* _What you need to do_
Reproduce exactly the line that contains "1568x460 pixels." and every line after it through the end of the records below, leaving out all pictures.

* _Supplied data_
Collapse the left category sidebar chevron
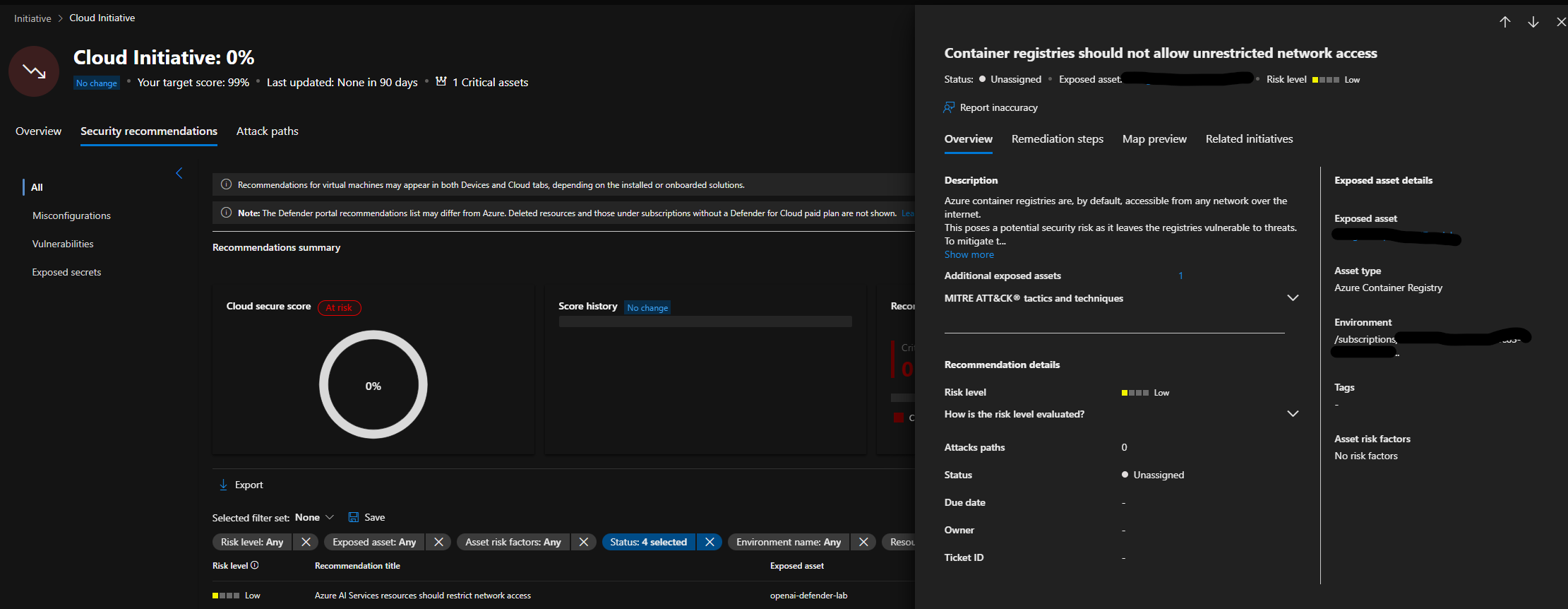The image size is (1568, 609). (x=179, y=173)

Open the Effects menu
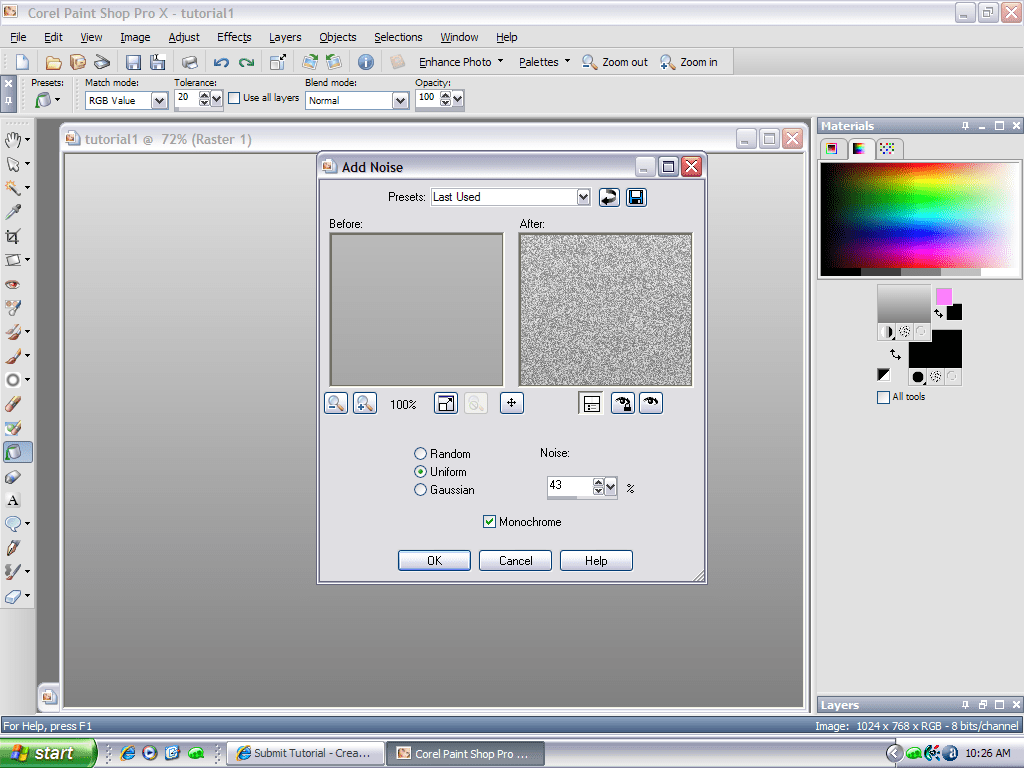click(233, 37)
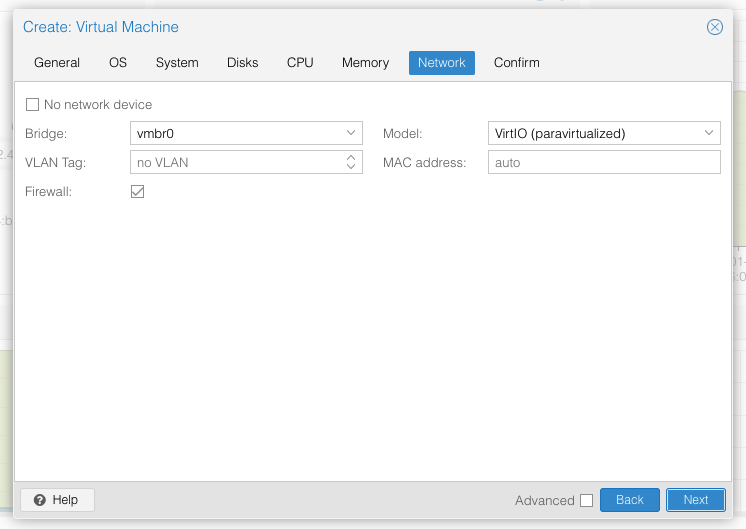The image size is (746, 529).
Task: Open the Memory tab
Action: coord(365,63)
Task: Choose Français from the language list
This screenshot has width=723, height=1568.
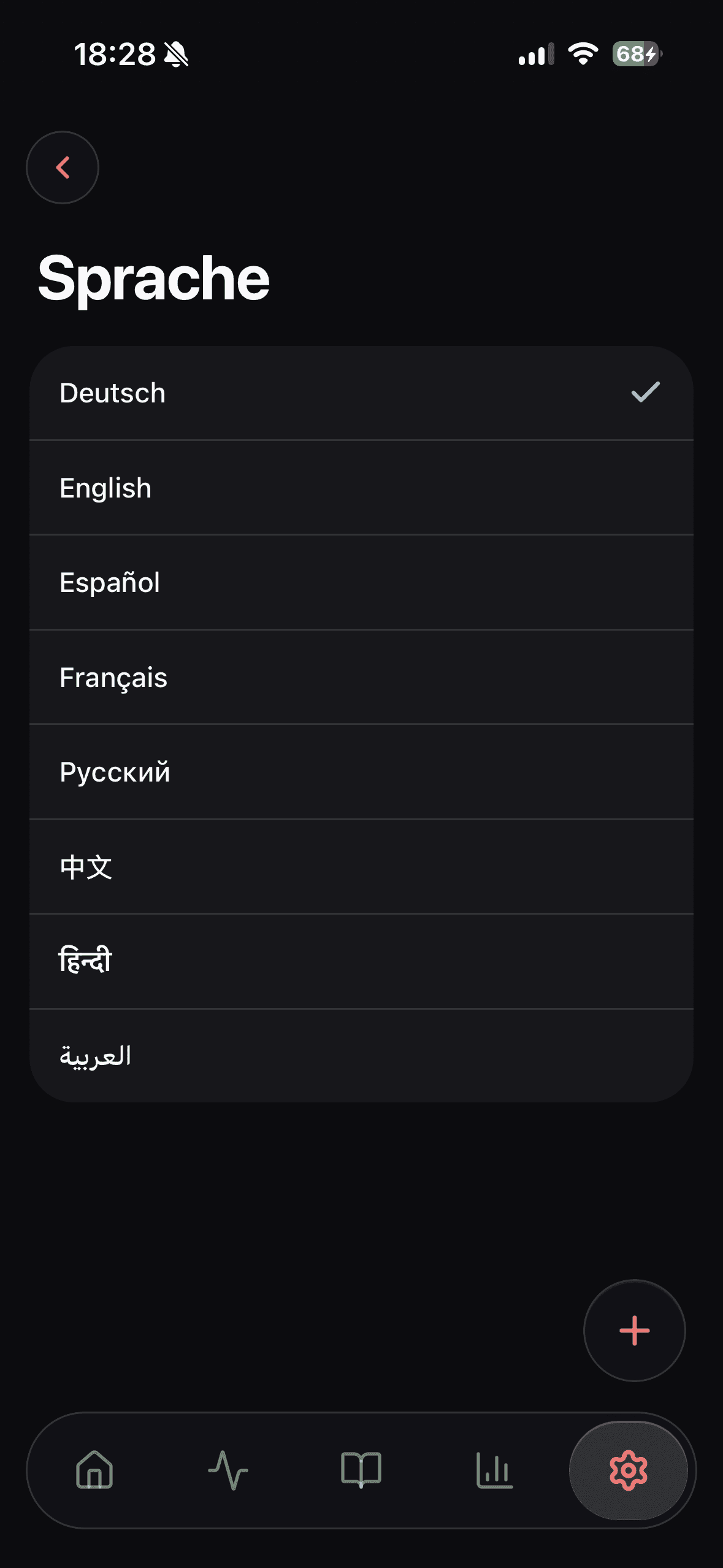Action: 361,677
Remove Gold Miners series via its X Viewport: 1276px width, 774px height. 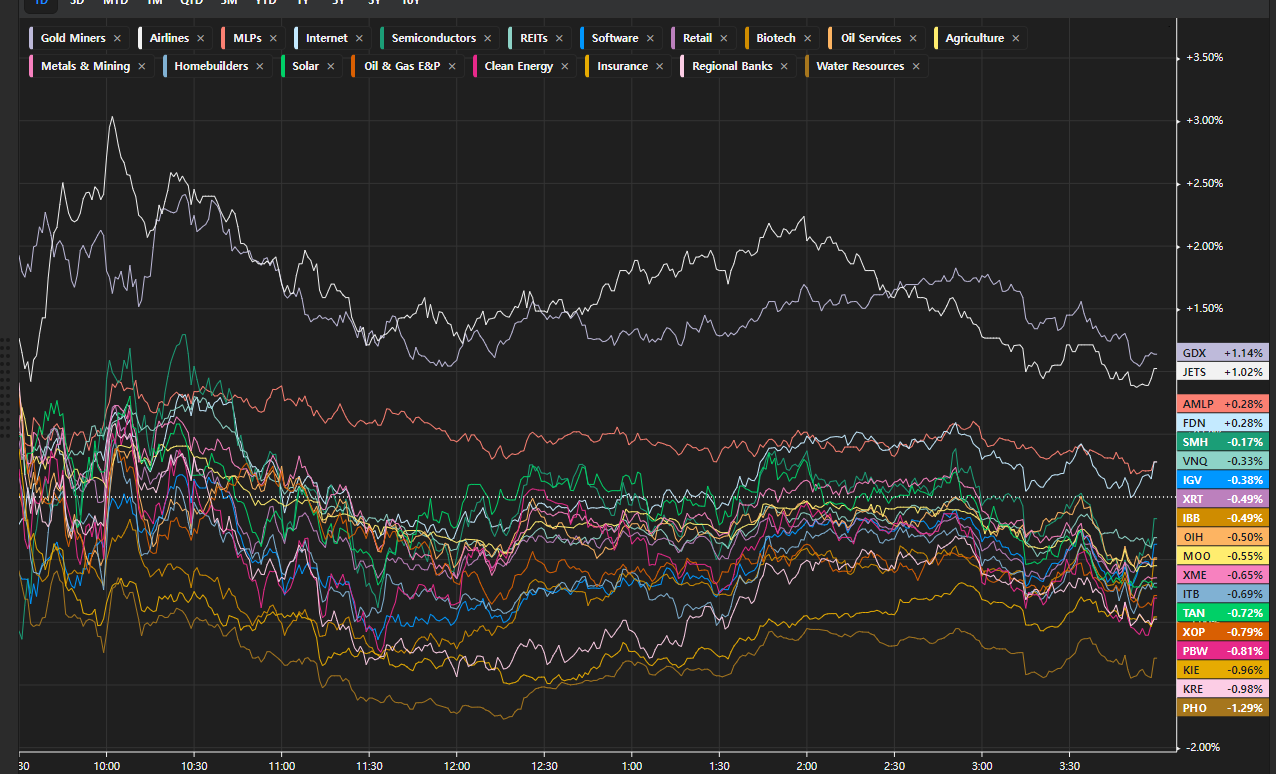pos(117,39)
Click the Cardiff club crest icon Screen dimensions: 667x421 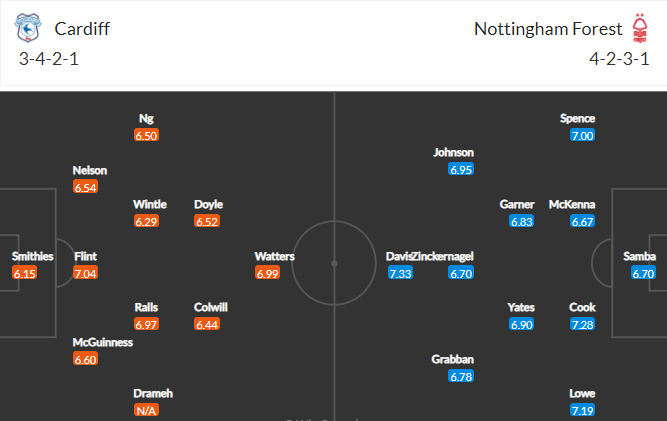pyautogui.click(x=28, y=28)
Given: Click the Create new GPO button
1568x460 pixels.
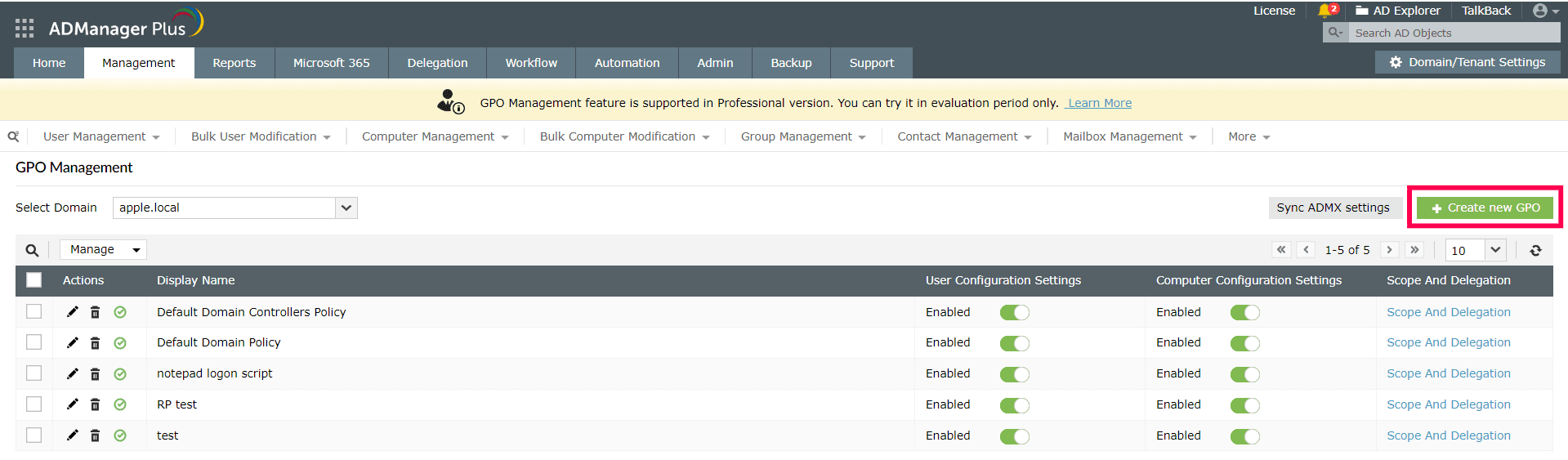Looking at the screenshot, I should tap(1485, 208).
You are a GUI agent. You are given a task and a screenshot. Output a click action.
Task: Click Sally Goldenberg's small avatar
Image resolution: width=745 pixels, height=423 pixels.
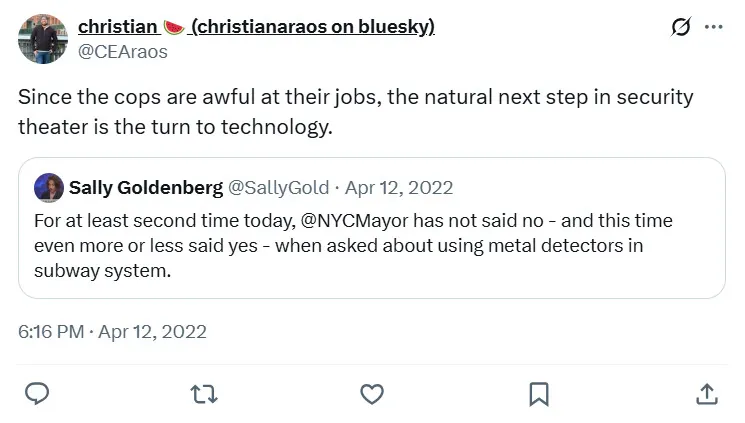[x=49, y=187]
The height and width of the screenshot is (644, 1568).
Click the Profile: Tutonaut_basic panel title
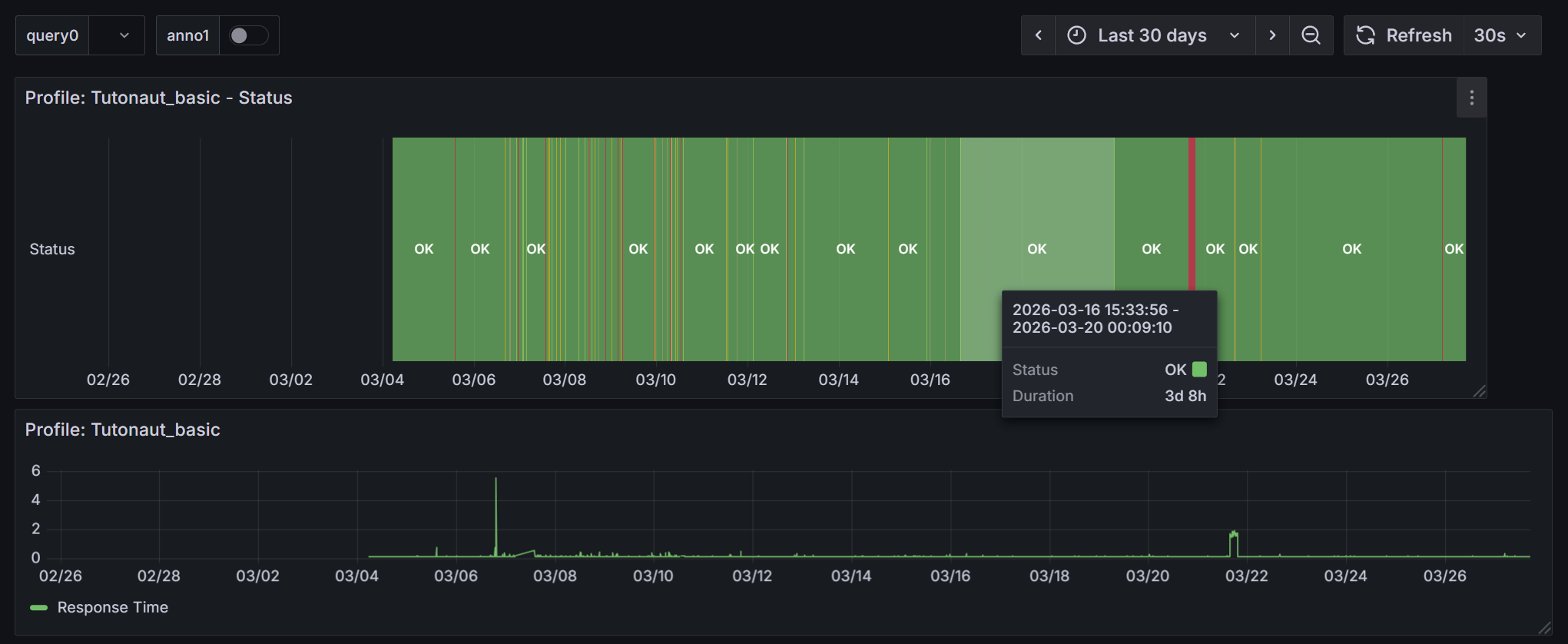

* _Finished exercise_
1568x460 pixels.
Looking at the screenshot, I should tap(1485, 208).
You are a GUI agent. You are given a task and a screenshot. Output a click action.
Task: Click Sally Goldenberg's small avatar
Image resolution: width=745 pixels, height=423 pixels.
[x=49, y=187]
The height and width of the screenshot is (644, 1568).
Click the Profile: Tutonaut_basic panel title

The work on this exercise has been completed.